> EXTRACTED RECORDS:
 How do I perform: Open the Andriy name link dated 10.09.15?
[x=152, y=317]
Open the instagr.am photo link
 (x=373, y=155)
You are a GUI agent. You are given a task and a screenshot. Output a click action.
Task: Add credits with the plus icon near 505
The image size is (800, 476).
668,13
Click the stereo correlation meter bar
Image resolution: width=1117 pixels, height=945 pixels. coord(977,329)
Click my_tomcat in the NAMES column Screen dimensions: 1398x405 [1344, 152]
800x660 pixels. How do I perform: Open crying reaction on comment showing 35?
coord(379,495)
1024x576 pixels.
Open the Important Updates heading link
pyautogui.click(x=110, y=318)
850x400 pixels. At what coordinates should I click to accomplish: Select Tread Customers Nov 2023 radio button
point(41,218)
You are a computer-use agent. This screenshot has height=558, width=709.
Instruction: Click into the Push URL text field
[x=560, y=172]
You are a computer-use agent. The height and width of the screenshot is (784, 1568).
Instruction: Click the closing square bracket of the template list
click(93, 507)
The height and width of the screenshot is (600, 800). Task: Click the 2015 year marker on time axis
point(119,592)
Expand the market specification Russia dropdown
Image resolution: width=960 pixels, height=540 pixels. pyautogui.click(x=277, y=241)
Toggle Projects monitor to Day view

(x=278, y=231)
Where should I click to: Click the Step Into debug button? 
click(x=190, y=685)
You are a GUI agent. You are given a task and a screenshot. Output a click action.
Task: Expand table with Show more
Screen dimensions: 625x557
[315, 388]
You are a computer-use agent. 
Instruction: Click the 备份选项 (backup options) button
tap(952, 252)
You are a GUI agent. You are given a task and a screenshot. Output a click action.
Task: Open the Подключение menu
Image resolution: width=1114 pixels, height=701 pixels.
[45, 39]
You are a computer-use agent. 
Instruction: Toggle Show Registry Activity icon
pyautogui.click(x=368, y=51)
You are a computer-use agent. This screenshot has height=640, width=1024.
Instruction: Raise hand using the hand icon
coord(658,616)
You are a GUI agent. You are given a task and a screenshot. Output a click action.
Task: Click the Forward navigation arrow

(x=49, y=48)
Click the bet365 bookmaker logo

> THE PROBLEM:
Could you rename "computer-use agent" to "desktop agent" throughout the rows above and give them back with nothing else changed?

> EXERCISE SOLUTION:
 How do I perform: Open the Andriy name link dated 10.09.15?
[x=152, y=317]
Open the instagr.am photo link
 (x=373, y=155)
You are a GUI agent. You are given a task and a screenshot. Output a click action.
Task: Add credits with the plus icon near 505
The image size is (800, 476).
668,13
Click the stereo correlation meter bar
Image resolution: width=1117 pixels, height=945 pixels. coord(977,329)
Click my_tomcat in the NAMES column Screen dimensions: 1398x405 [1344, 152]
800x660 pixels. How do I perform: Open crying reaction on comment showing 35?
coord(379,495)
1024x576 pixels.
Open the Important Updates heading link
pyautogui.click(x=110, y=318)
850x400 pixels. At what coordinates should I click to accomplish: Select Tread Customers Nov 2023 radio button
point(41,218)
You are a desktop agent. This screenshot has height=558, width=709.
Instruction: Click into the Push URL text field
[x=560, y=172]
You are a desktop agent. The height and width of the screenshot is (784, 1568).
Instruction: Click the closing square bracket of the template list
click(93, 507)
The height and width of the screenshot is (600, 800). Task: Click the 2015 year marker on time axis
point(119,592)
Expand the market specification Russia dropdown
Image resolution: width=960 pixels, height=540 pixels. pyautogui.click(x=277, y=241)
Toggle Projects monitor to Day view

(x=278, y=231)
Where should I click to: Click the Step Into debug button? 
click(x=190, y=685)
You are a GUI agent. You are given a task and a screenshot. Output a click action.
Task: Expand table with Show more
Screen dimensions: 625x557
[315, 388]
You are a desktop agent. 
Instruction: Click the 备份选项 (backup options) button
tap(952, 252)
You are a GUI agent. You are given a task and a screenshot. Output a click action.
Task: Open the Подключение menu
Image resolution: width=1114 pixels, height=701 pixels.
[45, 39]
You are a desktop agent. 
Instruction: Toggle Show Registry Activity icon
pyautogui.click(x=368, y=51)
You are a desktop agent. This screenshot has height=640, width=1024.
Instruction: Raise hand using the hand icon
coord(658,616)
You are a GUI agent. You are given a task and a screenshot. Output a click action.
Task: Click the Forward navigation arrow

(x=49, y=48)
Click the bet365 bookmaker logo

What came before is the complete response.